What structure is holding the sheepies right now? wanna try to land some in the kayak being the boat in the shop! 3 mile, garcon, bob sikes, pickens? Thanks!


----------



## Randall2point0 (Feb 11, 2011)

Wirelessly posted

Yeah I'm wanting to go after them Saturday but I will be landlocked. Anyone been to Pickens?


----------



## NOsaints (Aug 8, 2011)

unfortunately i only have one seat in the kayak for my fat self.. any other weight probably would sink lol


----------



## Flatspro (Oct 3, 2007)

All your bridges will be holding sheepies right now. Won't get really good in the pass for a couple months. The bridges will be getting better til then.


----------



## NOsaints (Aug 8, 2011)

any specific bridge you know of thats is holding them?


----------



## chaps (Aug 31, 2009)

Flatspro said:


> All your bridges will be holding sheepies right now.

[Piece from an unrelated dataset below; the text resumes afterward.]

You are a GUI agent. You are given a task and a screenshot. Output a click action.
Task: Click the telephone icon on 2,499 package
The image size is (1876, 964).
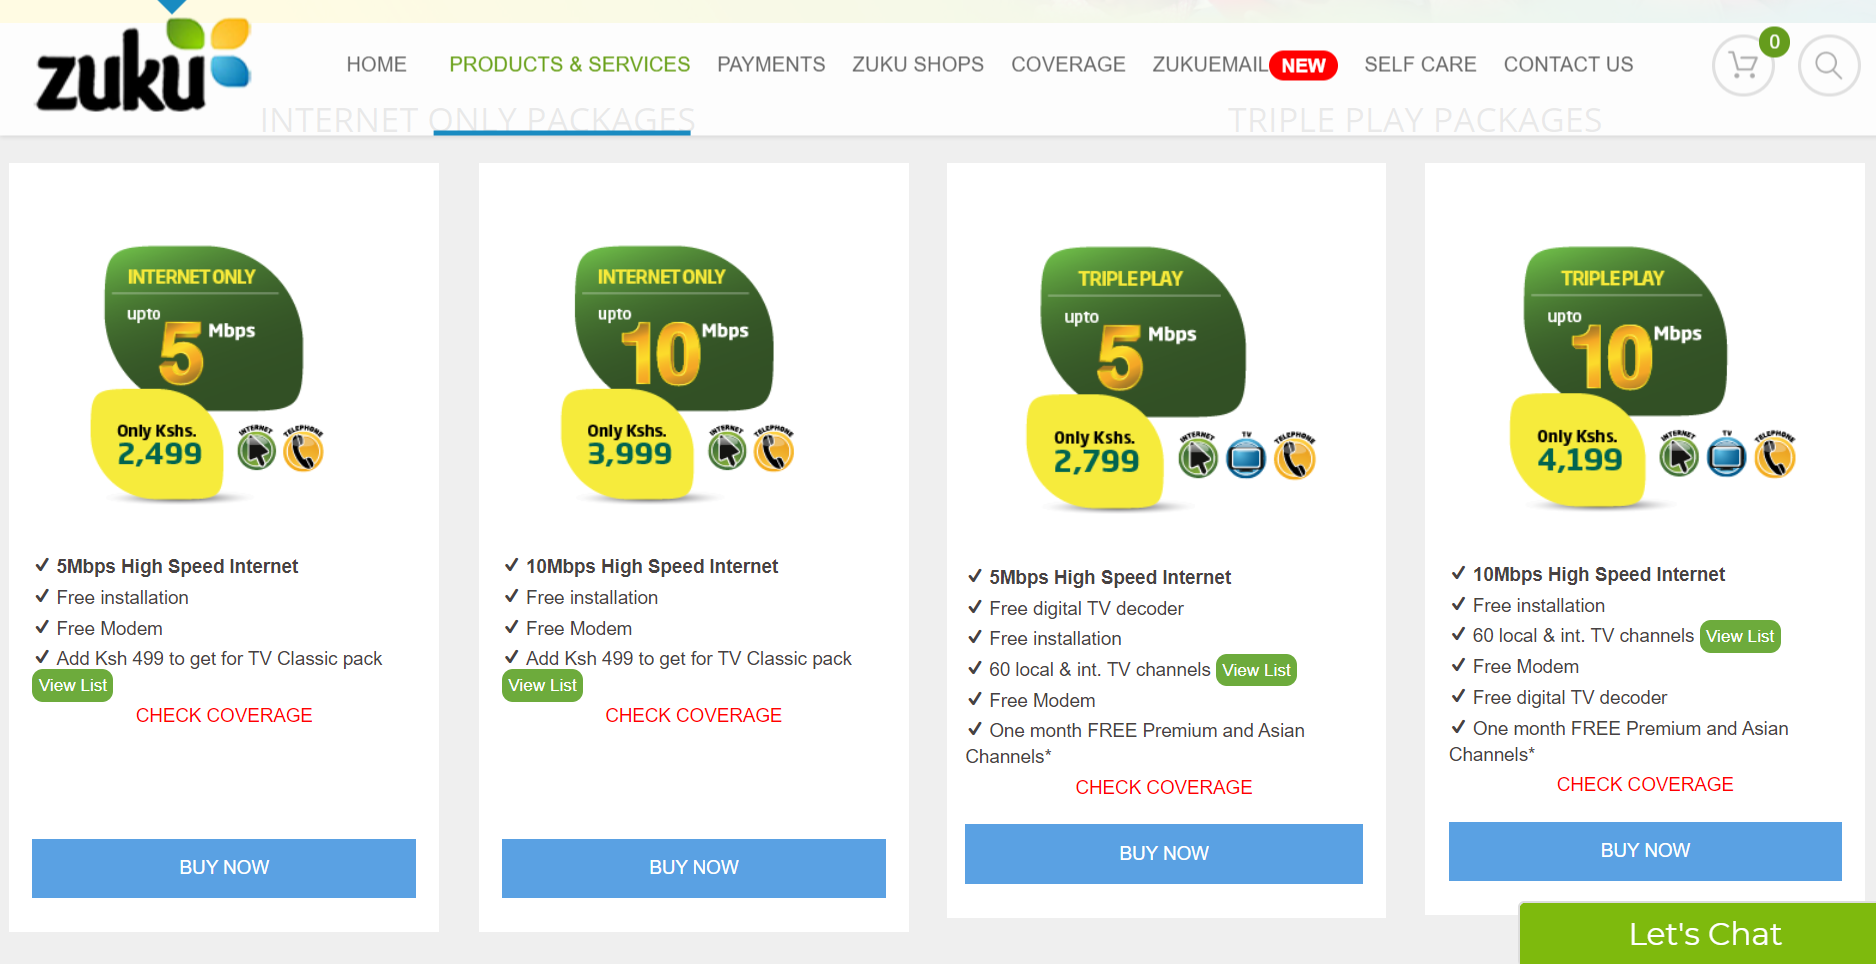(303, 449)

Won't get really good in the pass for a couple months. The bridges will be getting better til then.


+1

Pick a bridge, get some fiddlers and go.


----------



## Undead (Aug 12, 2010)

How about the piers? Navarre, Pensacola? Any luck to be had there for these? If not, is there a better bridge or inshore area for the land locked individual looking to fill a cooler?


----------



## DAWGONIT (Jan 16, 2009)

+1 on any of the structures with pilings.
catch 'em up.


----------



## holicori (Dec 26, 2012)

Simpson was good last week. Pulled 9 in judt two trips.


----------



## johnf (Jan 20, 2012)

DAWGONIT said:


> +1 on any of the structures with pilings.
> catch 'em up.


What about rock structures, wrecks and such?


----------



## tips n tails (Mar 2, 2011)

johnf said:


> What about rock structures, wrecks and such?


If you can find some bottom structure like rocks or concrete in the bays, sheepies will be holding there.


----------



## vietvet (Nov 11, 2007)

Try I-10 and /or train trestle escambia bay...both hold sheeps year round. Look at posts on the inshore reports section from early Dec for tackle tips and trip report.


----------